Where Cyprian Takes Over

If your funnel has any of these failures:

  • broken domain routing
  • missing SSL
  • weak Cloudflare setup
  • bad SPF/DKIM/DMARC
  • exposed secrets
  • unreliable deployment
  • no monitoring
  • unclear handover

then Launch Ready is the right move instead of DIY patchwork.

Here is how I would map the work:

| Failure found | Deliverable included in Launch Ready | |---|---| | Domain mismatch or redirect chaos | DNS cleanup + redirects + subdomain setup | | SSL errors or mixed content | SSL configuration + validation | | Slow pages under paid traffic load | Cloudflare caching + edge tuning | | Bot abuse or noisy traffic spikes | Cloudflare DDoS protection + basic hardening | | Email going to spam | SPF/DKIM/DMARC setup | | Fragile deploy process | Production deployment setup | | Secrets exposed in code/logs | Environment variable cleanup + secret handling review | | No outage visibility | Uptime monitoring setup | | Team cannot take over cleanly | Handover checklist |

That timeline works because this is a focused launch-and-deploy sprint rather than open-ended consulting. I am not rebuilding your whole product here; I am making sure your acquisition funnel can survive real traffic and be handed to a small team without hidden risk.

(Element and text location listing)
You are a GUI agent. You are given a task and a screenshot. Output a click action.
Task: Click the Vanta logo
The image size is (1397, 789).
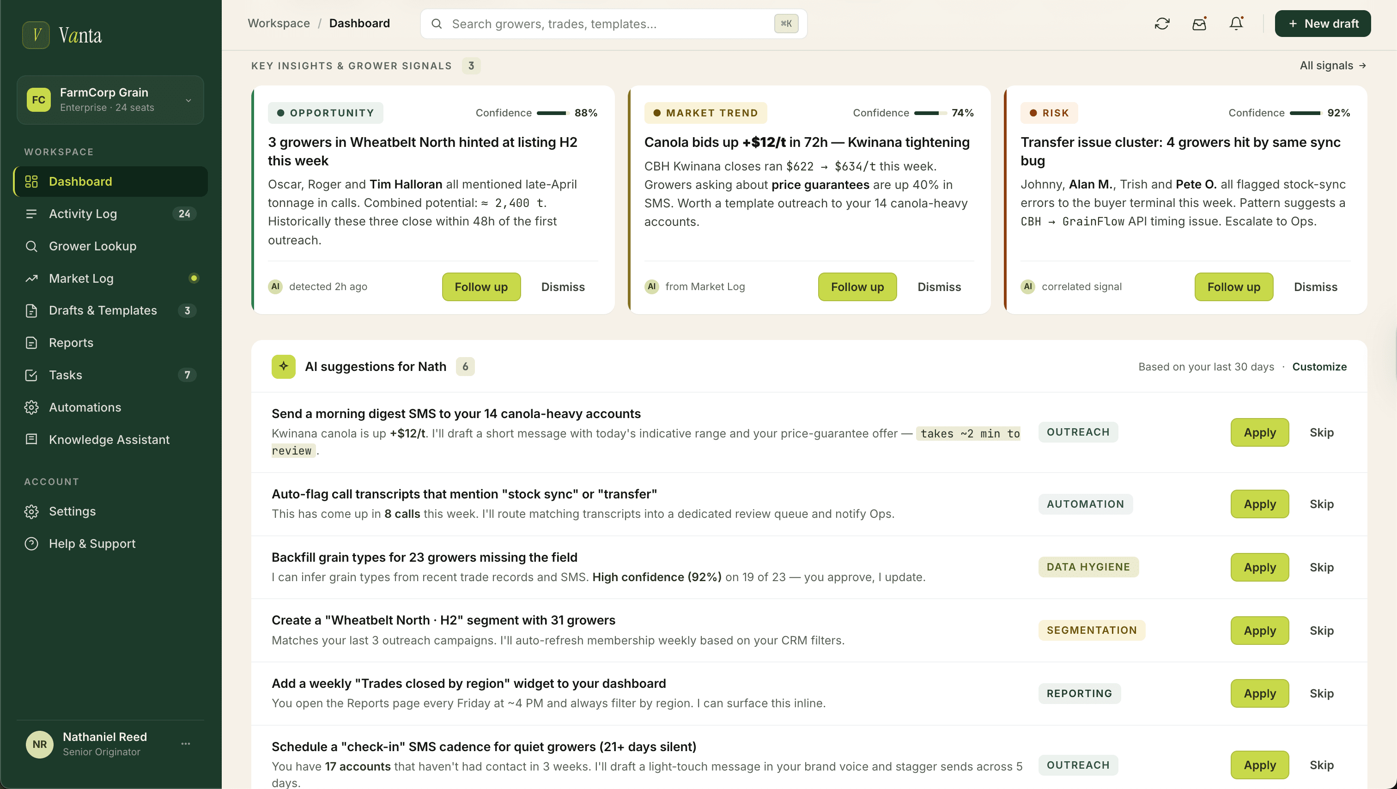62,35
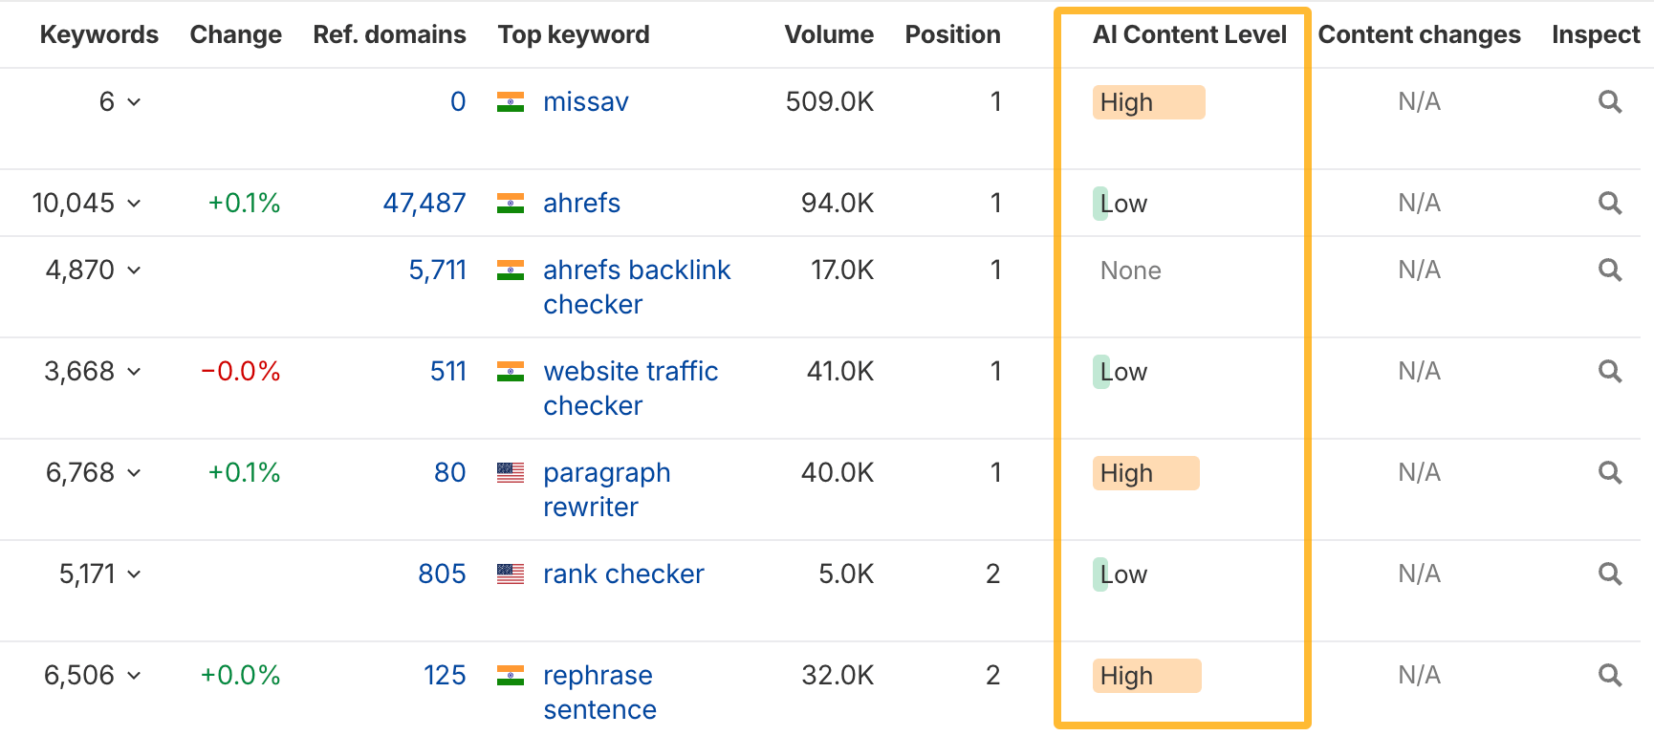Click the 47,487 referring domains link

[424, 203]
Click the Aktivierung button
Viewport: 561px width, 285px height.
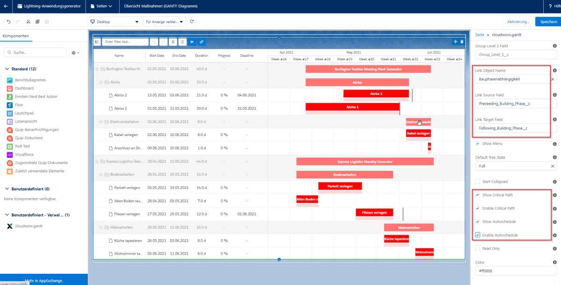(518, 21)
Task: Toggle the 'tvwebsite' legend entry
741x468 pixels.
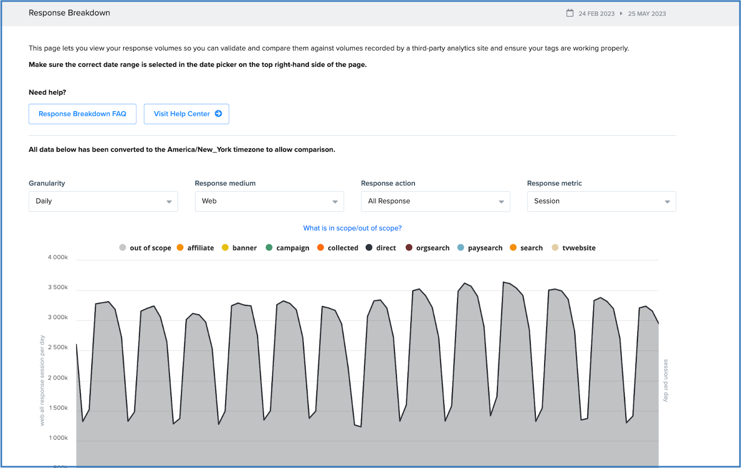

Prompt 1 -> Express the listing from the line with "Task: Toggle the 'tvwebsite' legend entry" through the end of the listing as a Markdown table with the columns "No." and "Line", one numbered row per line. Skip blank lines, and leave the pictures out.
Prompt 2 -> Supply the next part of the piece on the Launch Ready service, picking up after its last sentence.
This listing is unrelated to the piece on the Launch Ready service.

Response 1 ->
| No. | Line |
|---|---|
| 1 | Task: Toggle the 'tvwebsite' legend entry |
| 2 | 741x468 pixels. |

Response 2 ->
My recommended path is simple:

1. Audit the funnel surface area first. 2. Fix security blockers before optimization work. 3. Confirm deliverability before sending paid traffic. 4. Hand over only after monitoring and ownership are documented.

For coach and consultant businesses especially that order matters because trust drives conversion as much as copy does.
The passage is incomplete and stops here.